Na seara política, outro campo minado. Lula era uma das lideranças a se levantarem contra a invasão do Iraque pelos militares norte-americanos, determinada por Bush. Sob o argumento de combater o terrorismo e impedir a fabricação e o uso de armas de destruição em massa – nunca encontradas –, a operação deixou sequelas: duas décadas depois, o mundo ainda conta os custos daquela farsa.
Roberto Abdenur salienta, porém, que as críticas de Lula em nada afetaram o diálogo com Bush, uma vez que eram muitos os líderes que vociferavam contra a incursão americana. As portas ao Brasil, diz o embaixador, continuram abertas em diversos setores da Casa Branca e do mundo empresarial.
Ao tomar posse para seu terceiro mandato, em 2023, Lula encontrou no então presidente democrata Joe Biden um aliado em temas como os direitos trabalhistas, o combate às mudanças climáticas e o enfrentamento à extrema-direita.
Agora, o Palácio do Planalto prende a respiração para tentar entender os próximos movimentos de Donald Trump sobre o Brasil. Das ameaças de tarifas em produtos brasileiros ao namoro com a extrema-direita tupiniquim, passando pelo negacionismo na agenda ambiental, saltam aos olhos os pontos de atenção.
“O Brasil quase com certeza terá prejuízos na área comercial, porque Trump certamente imporá tarifas, mas há o risco de que, havendo algum desentendimento mais sério com Lula, ele responda com uma tarifa ainda maior”, adverte o ex-embaixador.
Na luta contra o aquecimento global, enfatiza Abdenur, sequer haverá debate, uma vez que Trump já se retirou da sala — e do Acordo de Paris. Trata-se de um inegável obstáculo para Lula no ano em que Belém (PA) sediará a COP-30.
O diplomata aposta que muitos eleitores de Trump se arrependerão de seu voto, mas, ainda que isso se concretize, será preciso manter o alerta sobre a relação entre o republicano e os principais expoentes da ultradireita brasileira. O deputado federal Eduardo Bolsonaro (PL-SP) parece ter se convertido em uma espécie de embaixador do bolsonarismo nos Estados Unidos, destaca Abdenur.
Não é algo trivial. Em 2022, quando Bolsonaro, parte das Forças Armadas e ministros de Estado tramavam contra as eleições e buscavam uma forma de se manter no poder — conclusão da Polícia Federal no inquérito do golpe —, o governo Biden fez parte da contenção ao movimento golpista.
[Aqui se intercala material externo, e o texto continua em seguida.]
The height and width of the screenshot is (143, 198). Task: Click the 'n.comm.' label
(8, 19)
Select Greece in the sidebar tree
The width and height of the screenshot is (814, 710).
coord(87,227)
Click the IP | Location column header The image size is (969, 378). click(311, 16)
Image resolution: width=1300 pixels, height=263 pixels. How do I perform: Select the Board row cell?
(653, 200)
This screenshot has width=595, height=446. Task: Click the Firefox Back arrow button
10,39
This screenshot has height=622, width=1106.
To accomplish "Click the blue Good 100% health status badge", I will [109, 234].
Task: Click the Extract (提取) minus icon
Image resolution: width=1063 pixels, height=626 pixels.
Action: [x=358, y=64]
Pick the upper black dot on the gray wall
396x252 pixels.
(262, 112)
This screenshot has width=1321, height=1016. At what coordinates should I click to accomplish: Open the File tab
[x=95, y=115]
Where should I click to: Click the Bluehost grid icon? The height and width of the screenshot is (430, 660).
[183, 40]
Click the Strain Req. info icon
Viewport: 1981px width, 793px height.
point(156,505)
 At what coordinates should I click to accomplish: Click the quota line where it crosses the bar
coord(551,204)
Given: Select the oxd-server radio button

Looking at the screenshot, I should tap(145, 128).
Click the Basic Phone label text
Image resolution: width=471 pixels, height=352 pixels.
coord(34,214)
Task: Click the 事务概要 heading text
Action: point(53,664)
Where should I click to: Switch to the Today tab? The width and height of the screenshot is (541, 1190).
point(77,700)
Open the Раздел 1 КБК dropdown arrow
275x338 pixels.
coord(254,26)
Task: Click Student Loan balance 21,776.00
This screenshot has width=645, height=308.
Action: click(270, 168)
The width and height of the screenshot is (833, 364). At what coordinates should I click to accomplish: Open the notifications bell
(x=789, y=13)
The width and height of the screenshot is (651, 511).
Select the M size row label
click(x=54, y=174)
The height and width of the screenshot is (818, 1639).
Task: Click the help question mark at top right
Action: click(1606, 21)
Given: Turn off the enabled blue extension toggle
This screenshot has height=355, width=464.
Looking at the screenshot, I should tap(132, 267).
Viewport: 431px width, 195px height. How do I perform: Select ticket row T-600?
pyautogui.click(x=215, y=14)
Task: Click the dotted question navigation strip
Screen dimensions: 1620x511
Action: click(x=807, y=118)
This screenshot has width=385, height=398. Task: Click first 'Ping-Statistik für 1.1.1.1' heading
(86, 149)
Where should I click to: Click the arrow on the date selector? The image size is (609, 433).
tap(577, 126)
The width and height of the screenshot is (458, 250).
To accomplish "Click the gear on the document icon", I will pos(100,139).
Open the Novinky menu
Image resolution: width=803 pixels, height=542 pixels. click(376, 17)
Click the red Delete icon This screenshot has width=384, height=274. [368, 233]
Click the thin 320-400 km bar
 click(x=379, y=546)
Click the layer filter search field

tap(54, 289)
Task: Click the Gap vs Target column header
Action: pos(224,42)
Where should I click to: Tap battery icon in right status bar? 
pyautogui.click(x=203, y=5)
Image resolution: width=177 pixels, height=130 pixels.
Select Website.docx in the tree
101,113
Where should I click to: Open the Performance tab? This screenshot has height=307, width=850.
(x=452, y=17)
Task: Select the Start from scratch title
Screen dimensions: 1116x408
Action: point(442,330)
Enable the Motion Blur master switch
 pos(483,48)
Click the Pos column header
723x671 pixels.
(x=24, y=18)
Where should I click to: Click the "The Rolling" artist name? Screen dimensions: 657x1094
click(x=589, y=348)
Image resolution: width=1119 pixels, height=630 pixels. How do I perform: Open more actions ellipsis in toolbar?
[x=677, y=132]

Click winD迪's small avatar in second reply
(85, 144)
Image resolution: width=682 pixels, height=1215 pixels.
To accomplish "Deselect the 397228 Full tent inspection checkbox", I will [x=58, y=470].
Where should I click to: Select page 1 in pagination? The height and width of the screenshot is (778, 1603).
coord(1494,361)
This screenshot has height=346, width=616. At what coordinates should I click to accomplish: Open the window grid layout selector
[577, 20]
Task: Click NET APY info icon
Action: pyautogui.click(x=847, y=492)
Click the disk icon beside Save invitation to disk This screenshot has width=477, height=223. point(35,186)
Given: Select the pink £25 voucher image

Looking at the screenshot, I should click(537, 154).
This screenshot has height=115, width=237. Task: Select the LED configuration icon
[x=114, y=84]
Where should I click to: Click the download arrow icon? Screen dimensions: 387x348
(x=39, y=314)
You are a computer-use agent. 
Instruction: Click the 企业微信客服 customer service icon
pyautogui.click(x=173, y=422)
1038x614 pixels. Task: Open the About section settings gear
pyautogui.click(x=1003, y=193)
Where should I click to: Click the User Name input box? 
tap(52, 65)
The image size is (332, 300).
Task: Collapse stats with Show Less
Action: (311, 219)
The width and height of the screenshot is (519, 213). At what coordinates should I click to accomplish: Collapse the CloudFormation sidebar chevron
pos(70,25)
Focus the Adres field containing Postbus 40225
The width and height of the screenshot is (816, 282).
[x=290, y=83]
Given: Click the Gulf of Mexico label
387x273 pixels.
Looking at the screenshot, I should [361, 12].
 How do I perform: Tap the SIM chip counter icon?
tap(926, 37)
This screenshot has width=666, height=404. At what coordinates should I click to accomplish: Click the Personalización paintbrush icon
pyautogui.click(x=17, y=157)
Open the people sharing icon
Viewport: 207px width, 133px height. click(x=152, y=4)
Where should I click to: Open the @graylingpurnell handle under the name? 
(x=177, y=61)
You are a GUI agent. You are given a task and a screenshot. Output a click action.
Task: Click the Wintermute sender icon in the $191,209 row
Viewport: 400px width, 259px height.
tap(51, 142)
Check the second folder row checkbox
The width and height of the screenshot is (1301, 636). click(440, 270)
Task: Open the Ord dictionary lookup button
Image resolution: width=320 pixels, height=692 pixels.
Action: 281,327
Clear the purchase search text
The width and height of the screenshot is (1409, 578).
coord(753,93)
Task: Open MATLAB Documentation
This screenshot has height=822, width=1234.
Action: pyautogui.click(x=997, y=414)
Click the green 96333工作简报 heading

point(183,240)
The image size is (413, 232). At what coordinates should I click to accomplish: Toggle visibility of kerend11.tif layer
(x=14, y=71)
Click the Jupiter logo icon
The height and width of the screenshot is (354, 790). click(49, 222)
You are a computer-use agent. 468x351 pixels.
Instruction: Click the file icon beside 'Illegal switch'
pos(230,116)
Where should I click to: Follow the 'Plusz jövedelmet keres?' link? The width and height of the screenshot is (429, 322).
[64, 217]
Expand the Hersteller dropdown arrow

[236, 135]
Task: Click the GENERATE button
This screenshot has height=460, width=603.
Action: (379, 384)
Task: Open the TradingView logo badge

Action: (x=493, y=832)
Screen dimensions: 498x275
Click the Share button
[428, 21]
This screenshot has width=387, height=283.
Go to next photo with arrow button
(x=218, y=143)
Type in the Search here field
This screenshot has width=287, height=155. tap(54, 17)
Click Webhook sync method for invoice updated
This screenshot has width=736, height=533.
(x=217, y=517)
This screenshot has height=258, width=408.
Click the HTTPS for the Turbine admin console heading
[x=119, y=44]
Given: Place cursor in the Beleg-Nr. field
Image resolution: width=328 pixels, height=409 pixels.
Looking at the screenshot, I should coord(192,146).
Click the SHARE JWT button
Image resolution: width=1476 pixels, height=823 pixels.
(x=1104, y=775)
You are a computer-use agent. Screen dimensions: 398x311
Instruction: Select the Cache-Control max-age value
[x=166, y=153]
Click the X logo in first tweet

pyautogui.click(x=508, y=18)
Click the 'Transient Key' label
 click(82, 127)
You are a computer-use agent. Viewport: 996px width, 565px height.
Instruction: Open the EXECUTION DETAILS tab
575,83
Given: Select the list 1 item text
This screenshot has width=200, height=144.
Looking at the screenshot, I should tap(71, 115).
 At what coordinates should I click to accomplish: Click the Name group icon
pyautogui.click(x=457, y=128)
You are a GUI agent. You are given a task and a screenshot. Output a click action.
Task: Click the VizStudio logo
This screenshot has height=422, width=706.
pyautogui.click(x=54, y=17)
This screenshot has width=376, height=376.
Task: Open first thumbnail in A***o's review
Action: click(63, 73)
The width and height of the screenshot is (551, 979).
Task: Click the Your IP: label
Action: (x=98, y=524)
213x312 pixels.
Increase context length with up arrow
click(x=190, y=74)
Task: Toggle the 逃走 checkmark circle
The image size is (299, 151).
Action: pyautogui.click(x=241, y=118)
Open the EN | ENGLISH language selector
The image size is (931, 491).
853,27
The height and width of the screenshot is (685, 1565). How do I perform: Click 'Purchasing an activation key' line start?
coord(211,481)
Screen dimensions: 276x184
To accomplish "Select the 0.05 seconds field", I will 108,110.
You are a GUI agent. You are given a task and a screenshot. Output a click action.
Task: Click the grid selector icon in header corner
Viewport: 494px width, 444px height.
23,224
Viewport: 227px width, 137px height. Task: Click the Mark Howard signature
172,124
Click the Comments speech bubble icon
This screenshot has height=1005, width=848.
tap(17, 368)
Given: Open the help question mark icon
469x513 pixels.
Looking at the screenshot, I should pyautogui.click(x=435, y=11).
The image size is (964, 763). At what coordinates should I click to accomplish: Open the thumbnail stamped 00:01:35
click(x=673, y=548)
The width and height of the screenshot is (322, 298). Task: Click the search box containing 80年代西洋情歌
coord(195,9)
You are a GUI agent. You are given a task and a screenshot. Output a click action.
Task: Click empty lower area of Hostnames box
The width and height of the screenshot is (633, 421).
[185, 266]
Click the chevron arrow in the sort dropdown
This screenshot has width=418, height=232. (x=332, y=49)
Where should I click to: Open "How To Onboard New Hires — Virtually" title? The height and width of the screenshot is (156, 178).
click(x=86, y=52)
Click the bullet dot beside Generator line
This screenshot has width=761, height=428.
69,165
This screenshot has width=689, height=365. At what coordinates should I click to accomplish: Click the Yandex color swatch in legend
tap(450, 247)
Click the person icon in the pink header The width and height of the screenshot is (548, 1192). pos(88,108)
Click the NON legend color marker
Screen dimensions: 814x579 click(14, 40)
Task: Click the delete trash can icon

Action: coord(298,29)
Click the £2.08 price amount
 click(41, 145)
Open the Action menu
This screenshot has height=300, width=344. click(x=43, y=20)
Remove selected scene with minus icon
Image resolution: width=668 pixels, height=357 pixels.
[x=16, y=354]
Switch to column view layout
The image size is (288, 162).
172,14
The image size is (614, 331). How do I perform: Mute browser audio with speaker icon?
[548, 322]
O democrata, mesmo em viagem, foi o primeiro a se movimentar e entrar em contato com outras lideranças para reconhecer a vitória de Lula. Outro exemplo: em junho de 2022, Bolsonaro convocou uma reunião com embaixadores em Brasília a fim de colocar em dúvida a lisura do processo eleitoral. À época, os EUA publicaram uma nota endossando a legitimidade do pleito brasileiro e ressaltando que as urnas eletrônicas foram amplamente testadas.
Em 2021, revelou a agência Reuters, o diretor da CIA já havia dito a autoridades brasileiras que Bolsonaro deveria parar de colocar em xeque o sistema eleitoral.
Diante dessas lembranças, o que é possível projetar, então, para 2026, com Trump na Casa Branca e uma extrema-direita competitiva no Brasil, mesmo com a inelegibilidade de Jair Bolsonaro?
“A questão da confiabilidade do sistema eleitoral brasileiro não se coloca mais. O Bolsonaro perdeu essa parada e o Trump também não poderá fazer isso”, analisa Abdenur. “Mas ele, possivelmente, procurará de alguma maneira no contexto das eleições presidenciais dar algum fôlego político ao candidato da direita.”